The effects of different fertilization on microbial communities and resistome in agricultural soils with a history of fresh manure application remains largely unclear. Here, soil antibiotic resistance genes (ARGs), mobile genetic elements (MGEs) and microbial communities were deciphered using metagenomics approach from a long-term field experiment with different fertilizer inputs. A total of 541 ARG subtypes were identified, with Multidrug, Macrolides-Lincosamides-Streptogramins (MLS), and Bacitracin resistance genes as the most universal ARG types. The abundance of ARGs detected in manure (2.52 ARGs/16 S rRNA) treated soils was higher than chemical fertilizer (2.42 ARGs/16 S rRNA) or compost (2.37 ARGs/16 S rRNA) amended soils. The higher abundance of MGEs and the enrichment of Proteobacteria were observed in manure treated soils than in chemical fertilizer or compost amended soils. Proteobacter and Actinobacter were recognized as the main potential hosts of ARGs revealed by network analysis. Further soil pH was identified as the key driver in determining the composition of both microbial community and resistome. The present study investigated the mechanisms driving the microbial community, MGEs and ARG profiles of long-term fertilized soils with ARGs contamination, and our findings could support strategies to manage the dissemination of soil ARGs.

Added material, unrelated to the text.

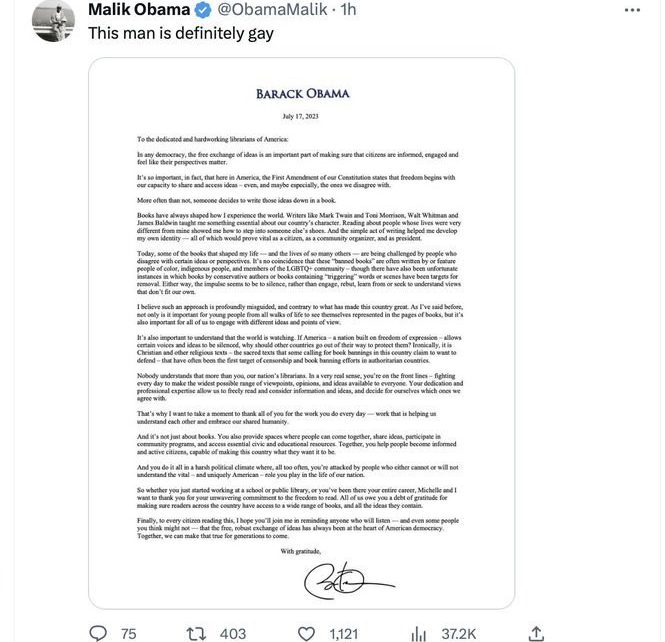Click the reply count 75

coord(128,633)
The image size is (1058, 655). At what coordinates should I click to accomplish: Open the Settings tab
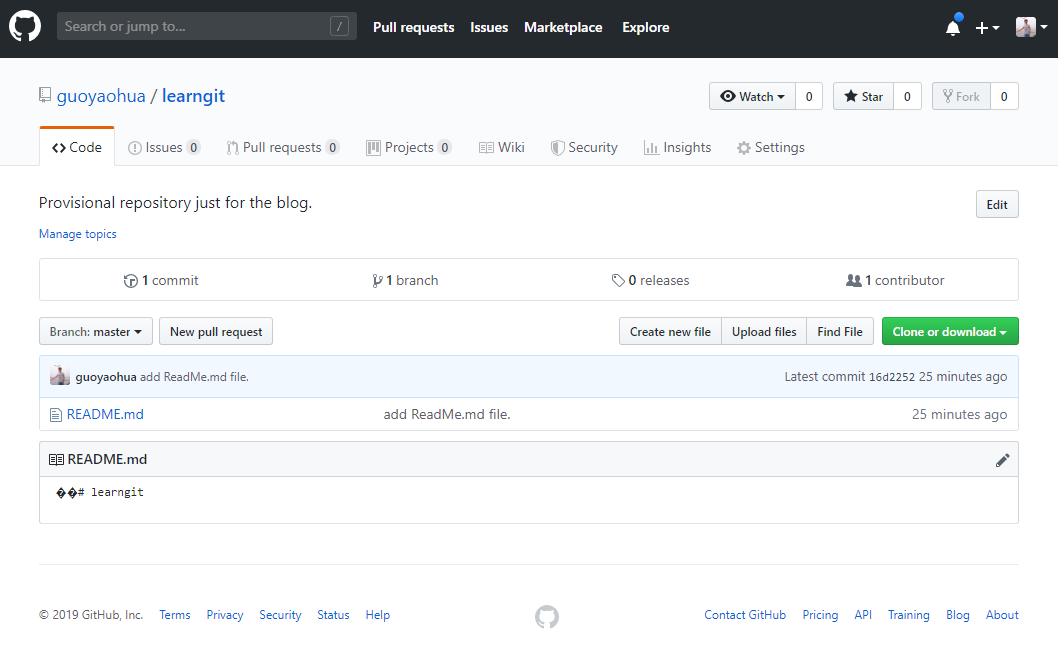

不同施肥对具有施用新鲜肥料历史的农业土壤中微生物群落和抗性组的影响仍不清楚。在这里，使用宏基因组学方法从不同肥料投入的长期田间试验中破译了土壤抗生素抗性基因 (ARGs)、移动遗传元件 (MGEs) 和微生物群落。共鉴定出 541 个 ARG 亚型，其中多药、大环内酯类-林可酰胺类-链霉素 (MLS) 和杆菌肽耐药基因是最普遍的 ARG 类型。在粪肥（2.52 ARGs/16  S rRNA）处理的土壤中检测到的 ARGs 丰度高于化肥（2.42 ARGs/16  S rRNA）或堆肥（2.37 ARGs/16 S rRNA) 改良土壤。在粪肥处理的土壤中观察到 MGEs 的丰度和变形菌的富集比在化肥或堆肥改良的土壤中更高。通过网络分析，变形杆菌和放线菌被认为是 ARGs 的主要潜在宿主。进一步的土壤 pH 值被确定为决定微生物群落和抗性组组成的关键驱动因素。本研究调查了驱动受 ARGs 污染的长期施肥土壤的微生物群落、MGEs 和 ARGs 谱的机制，我们的研究结果可以支持管理土壤 ARGs 传播的策略。